> **Requirement**
Scan the listing beneath this sentence. Report each line with the word "принцип".

-------

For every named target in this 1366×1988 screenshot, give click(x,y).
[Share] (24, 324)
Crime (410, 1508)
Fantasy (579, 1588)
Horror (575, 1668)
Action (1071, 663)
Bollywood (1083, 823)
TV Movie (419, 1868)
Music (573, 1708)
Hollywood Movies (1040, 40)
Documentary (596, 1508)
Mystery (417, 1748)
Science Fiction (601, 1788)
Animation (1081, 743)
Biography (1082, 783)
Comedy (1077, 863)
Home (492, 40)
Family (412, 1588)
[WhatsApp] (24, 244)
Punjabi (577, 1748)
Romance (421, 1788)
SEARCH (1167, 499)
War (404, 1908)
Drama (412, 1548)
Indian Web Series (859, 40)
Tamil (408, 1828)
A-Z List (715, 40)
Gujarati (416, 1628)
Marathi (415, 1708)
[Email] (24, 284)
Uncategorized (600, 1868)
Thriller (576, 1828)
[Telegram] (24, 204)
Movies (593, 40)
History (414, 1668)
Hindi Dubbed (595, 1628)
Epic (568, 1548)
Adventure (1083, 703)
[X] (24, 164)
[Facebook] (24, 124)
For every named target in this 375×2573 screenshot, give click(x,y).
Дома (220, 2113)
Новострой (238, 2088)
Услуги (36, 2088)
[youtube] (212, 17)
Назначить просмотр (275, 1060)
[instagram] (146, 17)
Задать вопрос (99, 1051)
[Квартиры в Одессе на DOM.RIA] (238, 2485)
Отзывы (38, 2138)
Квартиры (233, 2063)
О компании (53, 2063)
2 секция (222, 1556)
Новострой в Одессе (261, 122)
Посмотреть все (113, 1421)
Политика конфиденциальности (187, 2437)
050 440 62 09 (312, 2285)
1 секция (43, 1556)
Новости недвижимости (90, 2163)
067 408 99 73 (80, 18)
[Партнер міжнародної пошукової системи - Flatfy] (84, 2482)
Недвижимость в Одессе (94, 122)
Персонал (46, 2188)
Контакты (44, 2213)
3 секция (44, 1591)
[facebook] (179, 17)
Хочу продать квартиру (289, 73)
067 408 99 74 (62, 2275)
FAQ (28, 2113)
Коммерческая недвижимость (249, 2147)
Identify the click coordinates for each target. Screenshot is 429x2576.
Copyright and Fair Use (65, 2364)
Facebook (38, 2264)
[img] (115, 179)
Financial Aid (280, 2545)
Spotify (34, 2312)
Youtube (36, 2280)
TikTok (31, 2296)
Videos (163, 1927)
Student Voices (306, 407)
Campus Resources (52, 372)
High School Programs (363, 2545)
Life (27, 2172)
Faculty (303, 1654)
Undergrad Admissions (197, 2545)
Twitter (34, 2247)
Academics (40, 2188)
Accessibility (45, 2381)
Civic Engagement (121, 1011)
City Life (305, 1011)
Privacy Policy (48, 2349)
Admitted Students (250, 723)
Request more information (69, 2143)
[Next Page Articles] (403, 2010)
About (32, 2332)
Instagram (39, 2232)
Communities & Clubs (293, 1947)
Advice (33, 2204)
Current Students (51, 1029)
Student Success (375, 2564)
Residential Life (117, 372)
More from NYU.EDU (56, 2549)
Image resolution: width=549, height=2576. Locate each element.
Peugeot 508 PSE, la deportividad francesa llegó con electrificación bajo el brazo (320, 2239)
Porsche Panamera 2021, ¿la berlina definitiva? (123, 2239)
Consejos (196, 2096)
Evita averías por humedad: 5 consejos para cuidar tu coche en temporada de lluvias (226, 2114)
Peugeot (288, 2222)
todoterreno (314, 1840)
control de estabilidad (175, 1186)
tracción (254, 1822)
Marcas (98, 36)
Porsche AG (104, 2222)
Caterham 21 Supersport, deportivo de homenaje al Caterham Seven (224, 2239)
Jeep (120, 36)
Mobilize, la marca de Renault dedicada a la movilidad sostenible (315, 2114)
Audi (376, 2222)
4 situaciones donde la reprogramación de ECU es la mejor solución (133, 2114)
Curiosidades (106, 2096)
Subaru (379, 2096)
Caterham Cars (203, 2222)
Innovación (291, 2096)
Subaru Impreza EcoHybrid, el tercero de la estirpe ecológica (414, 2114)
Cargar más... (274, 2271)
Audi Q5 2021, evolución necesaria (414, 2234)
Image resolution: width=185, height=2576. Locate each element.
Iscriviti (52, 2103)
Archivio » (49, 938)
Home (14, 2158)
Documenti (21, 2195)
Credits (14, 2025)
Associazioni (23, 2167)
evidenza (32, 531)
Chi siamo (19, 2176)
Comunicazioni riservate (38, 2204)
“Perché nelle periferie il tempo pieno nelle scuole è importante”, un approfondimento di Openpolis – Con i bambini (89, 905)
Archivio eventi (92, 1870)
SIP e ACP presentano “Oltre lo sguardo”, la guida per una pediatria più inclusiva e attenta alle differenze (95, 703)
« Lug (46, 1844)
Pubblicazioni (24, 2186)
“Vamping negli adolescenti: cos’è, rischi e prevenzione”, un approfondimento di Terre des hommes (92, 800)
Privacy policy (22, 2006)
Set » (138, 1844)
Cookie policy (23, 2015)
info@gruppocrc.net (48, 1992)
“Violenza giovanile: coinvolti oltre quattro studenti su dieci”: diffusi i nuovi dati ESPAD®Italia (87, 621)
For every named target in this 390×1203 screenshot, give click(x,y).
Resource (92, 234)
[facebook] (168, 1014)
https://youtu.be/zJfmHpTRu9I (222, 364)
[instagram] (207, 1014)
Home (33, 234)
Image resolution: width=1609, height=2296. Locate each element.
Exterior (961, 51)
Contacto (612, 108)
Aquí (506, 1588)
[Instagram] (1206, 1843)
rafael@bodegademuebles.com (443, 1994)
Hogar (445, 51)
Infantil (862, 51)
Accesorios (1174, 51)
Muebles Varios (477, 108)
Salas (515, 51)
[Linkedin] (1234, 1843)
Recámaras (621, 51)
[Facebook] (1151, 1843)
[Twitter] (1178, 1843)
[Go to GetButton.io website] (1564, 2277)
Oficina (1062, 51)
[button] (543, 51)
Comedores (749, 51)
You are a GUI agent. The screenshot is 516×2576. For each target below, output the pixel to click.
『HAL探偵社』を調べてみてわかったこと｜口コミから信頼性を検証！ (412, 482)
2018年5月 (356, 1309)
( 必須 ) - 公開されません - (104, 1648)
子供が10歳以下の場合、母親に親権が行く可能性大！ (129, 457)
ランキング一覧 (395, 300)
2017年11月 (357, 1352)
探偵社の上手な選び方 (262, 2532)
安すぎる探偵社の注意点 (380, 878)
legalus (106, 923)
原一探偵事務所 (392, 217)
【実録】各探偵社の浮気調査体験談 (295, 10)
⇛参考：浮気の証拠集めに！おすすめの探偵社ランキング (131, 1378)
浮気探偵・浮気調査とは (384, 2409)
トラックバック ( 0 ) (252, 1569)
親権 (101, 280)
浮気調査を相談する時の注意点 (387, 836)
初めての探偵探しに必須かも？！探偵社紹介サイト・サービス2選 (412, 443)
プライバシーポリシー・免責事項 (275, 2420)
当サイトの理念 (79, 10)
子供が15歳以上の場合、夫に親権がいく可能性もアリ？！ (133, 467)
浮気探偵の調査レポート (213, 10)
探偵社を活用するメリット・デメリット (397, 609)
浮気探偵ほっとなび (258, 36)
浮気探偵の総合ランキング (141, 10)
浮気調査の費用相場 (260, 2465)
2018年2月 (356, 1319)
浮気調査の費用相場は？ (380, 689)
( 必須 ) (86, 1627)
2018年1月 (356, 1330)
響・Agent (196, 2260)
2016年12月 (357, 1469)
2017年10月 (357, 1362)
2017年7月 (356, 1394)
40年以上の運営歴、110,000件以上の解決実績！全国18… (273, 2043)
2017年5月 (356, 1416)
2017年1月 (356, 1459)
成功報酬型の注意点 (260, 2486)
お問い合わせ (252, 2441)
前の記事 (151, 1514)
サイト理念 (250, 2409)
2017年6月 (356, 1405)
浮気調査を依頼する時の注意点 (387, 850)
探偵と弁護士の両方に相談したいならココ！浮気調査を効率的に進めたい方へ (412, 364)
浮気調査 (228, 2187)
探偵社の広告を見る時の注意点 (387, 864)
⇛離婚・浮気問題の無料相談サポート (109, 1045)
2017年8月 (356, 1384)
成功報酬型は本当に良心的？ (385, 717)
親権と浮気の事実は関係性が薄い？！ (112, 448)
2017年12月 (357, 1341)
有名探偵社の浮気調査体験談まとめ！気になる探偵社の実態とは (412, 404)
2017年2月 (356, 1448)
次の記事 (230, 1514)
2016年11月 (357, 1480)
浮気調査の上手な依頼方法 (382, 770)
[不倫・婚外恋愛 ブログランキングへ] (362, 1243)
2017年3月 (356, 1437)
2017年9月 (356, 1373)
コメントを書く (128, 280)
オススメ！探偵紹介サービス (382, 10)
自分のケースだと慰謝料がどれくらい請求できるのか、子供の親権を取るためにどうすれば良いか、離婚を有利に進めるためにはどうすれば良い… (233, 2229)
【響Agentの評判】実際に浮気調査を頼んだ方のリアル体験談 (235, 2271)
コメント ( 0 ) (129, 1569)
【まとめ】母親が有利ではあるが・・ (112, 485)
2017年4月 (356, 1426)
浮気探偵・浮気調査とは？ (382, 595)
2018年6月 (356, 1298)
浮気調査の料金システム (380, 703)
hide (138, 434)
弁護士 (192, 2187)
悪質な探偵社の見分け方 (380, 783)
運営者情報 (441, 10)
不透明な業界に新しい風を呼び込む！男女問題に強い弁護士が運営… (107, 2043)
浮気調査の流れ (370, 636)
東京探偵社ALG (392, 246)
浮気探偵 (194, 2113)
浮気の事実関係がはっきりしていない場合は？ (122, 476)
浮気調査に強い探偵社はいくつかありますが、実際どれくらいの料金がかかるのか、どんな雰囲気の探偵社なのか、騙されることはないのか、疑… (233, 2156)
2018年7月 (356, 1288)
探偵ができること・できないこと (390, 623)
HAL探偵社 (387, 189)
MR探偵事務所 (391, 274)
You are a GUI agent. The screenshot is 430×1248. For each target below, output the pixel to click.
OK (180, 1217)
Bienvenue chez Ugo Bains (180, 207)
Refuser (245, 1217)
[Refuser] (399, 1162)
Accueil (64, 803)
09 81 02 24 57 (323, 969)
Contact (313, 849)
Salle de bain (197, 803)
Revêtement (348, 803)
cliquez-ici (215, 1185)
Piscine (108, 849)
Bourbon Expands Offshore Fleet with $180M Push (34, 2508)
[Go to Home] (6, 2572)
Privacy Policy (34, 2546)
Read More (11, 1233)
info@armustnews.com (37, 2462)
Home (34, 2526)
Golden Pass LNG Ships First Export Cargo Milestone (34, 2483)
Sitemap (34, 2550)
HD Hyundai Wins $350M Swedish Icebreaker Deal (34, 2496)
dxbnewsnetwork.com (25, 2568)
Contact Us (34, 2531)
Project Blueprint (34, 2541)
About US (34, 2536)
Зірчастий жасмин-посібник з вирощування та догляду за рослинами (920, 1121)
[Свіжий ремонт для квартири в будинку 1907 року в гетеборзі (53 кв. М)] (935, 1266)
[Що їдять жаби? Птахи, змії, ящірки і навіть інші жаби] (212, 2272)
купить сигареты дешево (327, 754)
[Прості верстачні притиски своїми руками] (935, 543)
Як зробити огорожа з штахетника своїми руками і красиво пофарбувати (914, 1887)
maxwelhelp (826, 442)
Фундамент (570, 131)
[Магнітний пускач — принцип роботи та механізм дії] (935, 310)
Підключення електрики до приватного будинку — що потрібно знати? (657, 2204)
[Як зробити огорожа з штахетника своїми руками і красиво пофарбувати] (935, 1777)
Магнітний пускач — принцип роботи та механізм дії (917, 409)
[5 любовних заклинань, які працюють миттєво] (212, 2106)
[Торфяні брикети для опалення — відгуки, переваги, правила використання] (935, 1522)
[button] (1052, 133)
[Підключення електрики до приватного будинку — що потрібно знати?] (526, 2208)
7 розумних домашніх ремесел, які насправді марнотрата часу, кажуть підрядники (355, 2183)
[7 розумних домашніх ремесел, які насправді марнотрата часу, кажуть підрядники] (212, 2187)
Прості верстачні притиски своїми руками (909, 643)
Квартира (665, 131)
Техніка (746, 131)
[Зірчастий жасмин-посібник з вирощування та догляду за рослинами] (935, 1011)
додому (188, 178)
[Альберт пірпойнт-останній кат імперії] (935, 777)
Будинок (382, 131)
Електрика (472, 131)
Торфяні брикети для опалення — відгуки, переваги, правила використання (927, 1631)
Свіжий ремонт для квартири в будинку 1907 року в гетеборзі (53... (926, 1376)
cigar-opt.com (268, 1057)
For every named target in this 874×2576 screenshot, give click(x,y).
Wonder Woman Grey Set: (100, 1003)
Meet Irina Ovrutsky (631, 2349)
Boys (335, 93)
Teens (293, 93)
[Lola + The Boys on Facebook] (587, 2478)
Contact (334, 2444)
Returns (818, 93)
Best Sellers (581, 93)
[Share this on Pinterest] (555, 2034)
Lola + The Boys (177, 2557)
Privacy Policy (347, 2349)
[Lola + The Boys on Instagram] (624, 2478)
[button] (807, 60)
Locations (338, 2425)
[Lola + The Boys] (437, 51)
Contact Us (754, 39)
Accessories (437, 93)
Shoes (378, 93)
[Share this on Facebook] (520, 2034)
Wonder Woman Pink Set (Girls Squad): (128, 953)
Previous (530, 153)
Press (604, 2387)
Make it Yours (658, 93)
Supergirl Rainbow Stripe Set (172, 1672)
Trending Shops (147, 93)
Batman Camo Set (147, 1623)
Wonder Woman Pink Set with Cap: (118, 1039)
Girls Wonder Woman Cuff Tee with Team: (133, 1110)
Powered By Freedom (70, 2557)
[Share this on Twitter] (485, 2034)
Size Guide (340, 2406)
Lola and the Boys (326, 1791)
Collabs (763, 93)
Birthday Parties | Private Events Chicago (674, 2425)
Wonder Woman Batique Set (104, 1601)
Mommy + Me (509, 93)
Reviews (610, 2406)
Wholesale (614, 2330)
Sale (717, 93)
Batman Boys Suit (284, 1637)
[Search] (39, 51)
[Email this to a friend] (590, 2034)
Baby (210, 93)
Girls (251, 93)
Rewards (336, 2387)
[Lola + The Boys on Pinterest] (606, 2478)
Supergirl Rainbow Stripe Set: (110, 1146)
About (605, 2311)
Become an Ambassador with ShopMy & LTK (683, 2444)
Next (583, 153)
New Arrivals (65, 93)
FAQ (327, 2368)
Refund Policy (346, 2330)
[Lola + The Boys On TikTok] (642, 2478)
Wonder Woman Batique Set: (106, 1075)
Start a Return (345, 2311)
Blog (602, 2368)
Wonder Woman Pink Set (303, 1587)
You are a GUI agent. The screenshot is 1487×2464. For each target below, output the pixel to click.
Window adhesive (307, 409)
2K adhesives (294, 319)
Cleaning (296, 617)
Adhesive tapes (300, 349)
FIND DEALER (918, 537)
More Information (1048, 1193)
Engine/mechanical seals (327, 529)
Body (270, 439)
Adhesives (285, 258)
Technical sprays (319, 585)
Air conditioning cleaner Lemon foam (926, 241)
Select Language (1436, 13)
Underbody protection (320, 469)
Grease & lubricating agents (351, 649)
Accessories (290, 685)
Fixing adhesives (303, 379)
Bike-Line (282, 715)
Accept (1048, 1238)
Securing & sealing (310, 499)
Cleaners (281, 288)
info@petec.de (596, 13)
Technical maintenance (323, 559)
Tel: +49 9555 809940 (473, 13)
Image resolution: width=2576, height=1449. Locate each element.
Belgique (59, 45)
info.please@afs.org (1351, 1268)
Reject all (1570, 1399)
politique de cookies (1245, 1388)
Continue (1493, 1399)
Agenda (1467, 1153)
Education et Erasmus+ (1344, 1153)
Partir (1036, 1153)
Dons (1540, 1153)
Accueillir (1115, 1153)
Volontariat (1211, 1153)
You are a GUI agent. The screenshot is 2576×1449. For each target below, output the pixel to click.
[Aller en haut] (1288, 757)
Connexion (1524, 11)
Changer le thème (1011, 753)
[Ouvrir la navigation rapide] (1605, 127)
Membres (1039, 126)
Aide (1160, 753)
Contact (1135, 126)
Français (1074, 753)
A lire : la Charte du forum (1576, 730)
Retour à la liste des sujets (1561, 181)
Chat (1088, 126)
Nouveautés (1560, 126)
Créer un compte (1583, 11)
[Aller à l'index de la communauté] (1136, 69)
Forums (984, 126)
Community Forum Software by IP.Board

-------

> **Solution below**
[Магнітний пускач — принцип роботи та механізм дії] (935, 310)
Магнітний пускач — принцип роботи та механізм дії (917, 409)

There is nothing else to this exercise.